Public Comment

Commentary: Dot-Condo?

By John F. Davies
Tuesday March 06, 2007

It’s no longer a secret that the Bay Area housing market is in freefall, and that this downturn is spreading nationwide. But this doesn’t seem to have occurred to the investor community. Consider a recent front page of the San Francisco Chronicle business section: “Hershey’s Transfers Production to Mexico.” “Bay Area Housing Market in 24 Month Decline,” “Business Expects Rosy Economic Outlook.” Please go back and read this again, and than ask yourself if there isn’t a massive case of denial happening here. But never fear. For there is a solution to this housing crisis. In a word: condominiums! 

This belief, trumpeted by the likes of Tom Bates, Gavin Newsom, and Jerry Brown, is that condominiums are the magic bullet that will give new opportunities for home ownership in the ever-pricey Bay Area. However, what’s not said here is that these condos will still be way beyond the price range of low and middle-income people. And just who’ll reside in these new buildings? The newly affluent of the new economy, that’s who! Or so proclaims a recent article in the latest issue of San Francisco Magazine. But there‘s a hidden and dangerous flaw in this line of reasoning, for it ignores the fact that personal, corporate, and government debt is at an all time high, with no end in sight. 

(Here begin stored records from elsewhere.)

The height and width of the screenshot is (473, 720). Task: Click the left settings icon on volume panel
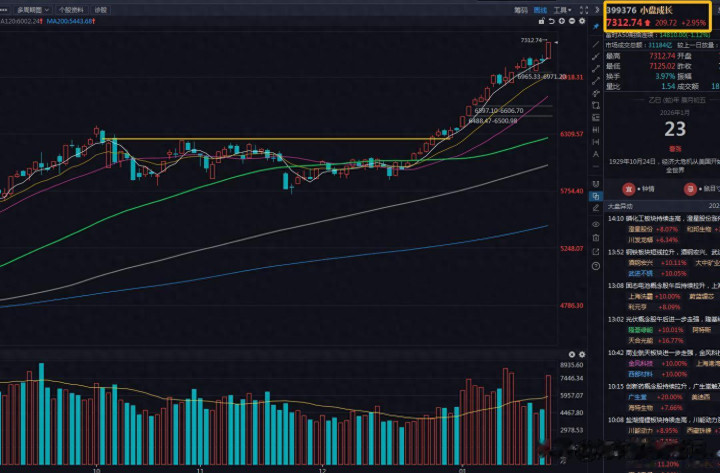[x=571, y=354]
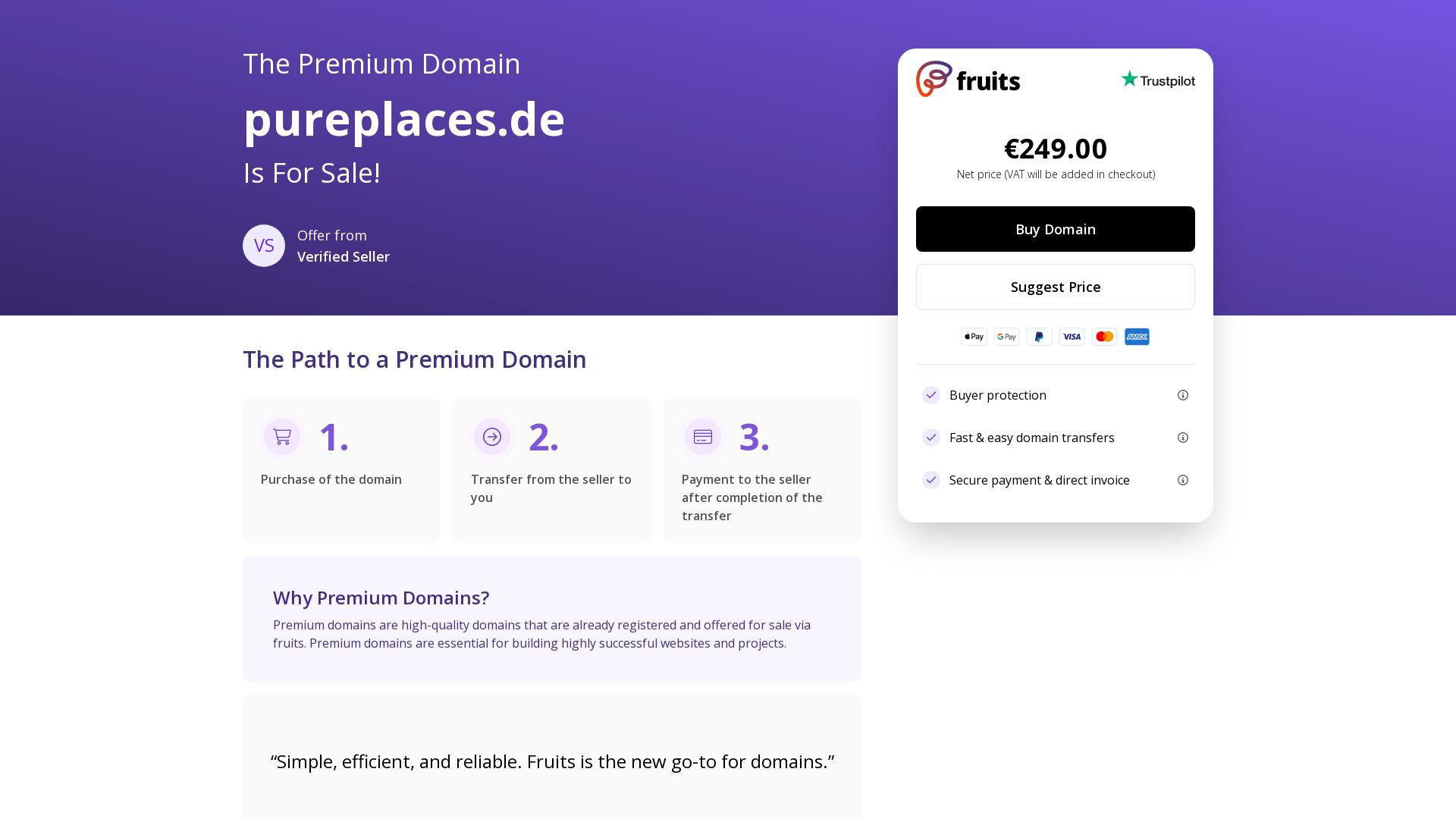Select the Visa payment icon
The image size is (1456, 819).
pos(1072,337)
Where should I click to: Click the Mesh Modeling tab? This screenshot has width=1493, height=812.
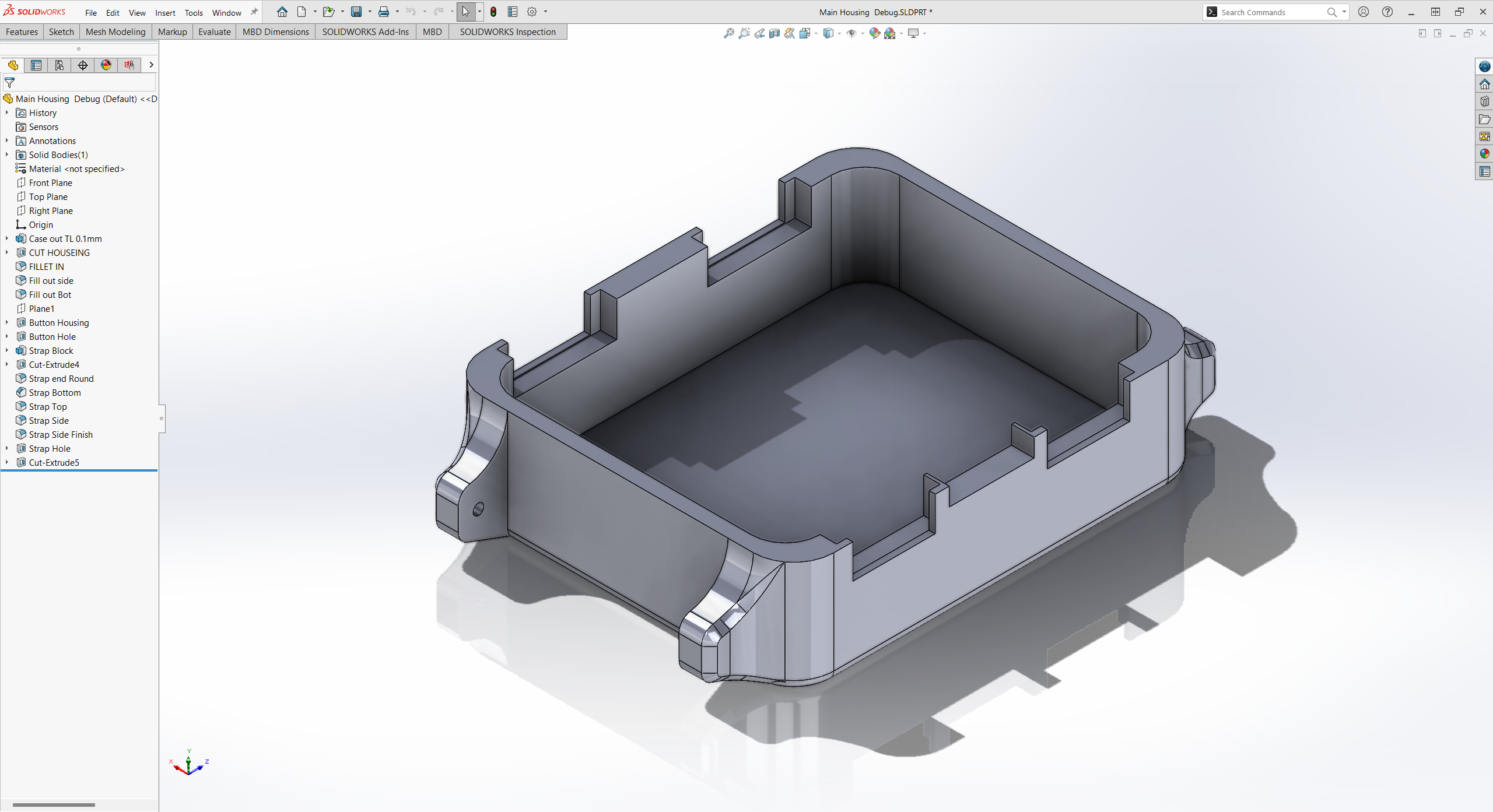click(114, 31)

The present crisis had its origins about seven years ago. In the wake of the dot-com collapse, real estate soon became the hot investment commodity. The wild feeding frenzy that followed jacked up property values to the point where even so-called “blighted” properties in West Oakland were fetching high six figure sums. But yet, as the history of California is my judge, with every boom comes the harsh and inevitable bust. Last Tuesday’s 500-point drop on the New York Stock Exchange vividly shows the ever increasing fragility of global financial markets. It should concern anyone that the travails of an investment firm in a corner of China can cause earthquake tremors throughout the rest of the financial world. A good look at business web sites shows that even establishment economists are now stating the inevitability of a major recession throughout the United States. The debate now is not whether it will happen, but just when and how deep it will be. Of course, Wall Street, the Federal Reserve, and their media allies reassure us that there’s nothing to worry about. They do what they always do in times like this: damage control. They attempt to calm us with soothing catchphrases like “soft landing,” and “market correction.” We are again told: “Don’t worry! We have everything under control. The market will take care of itself!” But one doesn’t have to be a Nobel laureate to understand the depths of our present financial crisis.  

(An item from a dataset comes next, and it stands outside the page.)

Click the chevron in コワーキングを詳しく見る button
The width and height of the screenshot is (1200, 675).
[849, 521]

The legacy of these condo projects is likely to be a lot of empty glass boxes standing vacant in the midst of once-vibrant neighborhoods, along with even more homeless on the streets. And, with an ever-shrinking pool of buyers, the overheated, over-leveraged housing market will likely continue to spiral ever downward. Perhaps more people may then come to realize that the recent real estate boom was resting upon a giant house of cards. The newly affluent of the new economy may soon wake up one day and find that wealth quickly gained is also wealth quickly lost. 

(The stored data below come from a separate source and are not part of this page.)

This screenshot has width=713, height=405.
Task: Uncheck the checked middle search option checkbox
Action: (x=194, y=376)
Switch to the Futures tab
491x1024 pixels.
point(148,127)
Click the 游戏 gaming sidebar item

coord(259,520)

So what can we all do? The first thing is to pay off our debts as quickly and expeditiously as possible. Next of course, would be to vote out of office those officials who advocate these misguided development policies. I would also take the advice of activist Joanna Macy and start setting up informal networks of people who can assist each other in the times ahead. While I in no way know exactly what the future holds, my beliefs can best be summed up by the actress Bette Davis: “Hang on everyone, it’s going to be a bumpy ride!” 


John F. Davies is a Berkeley resident.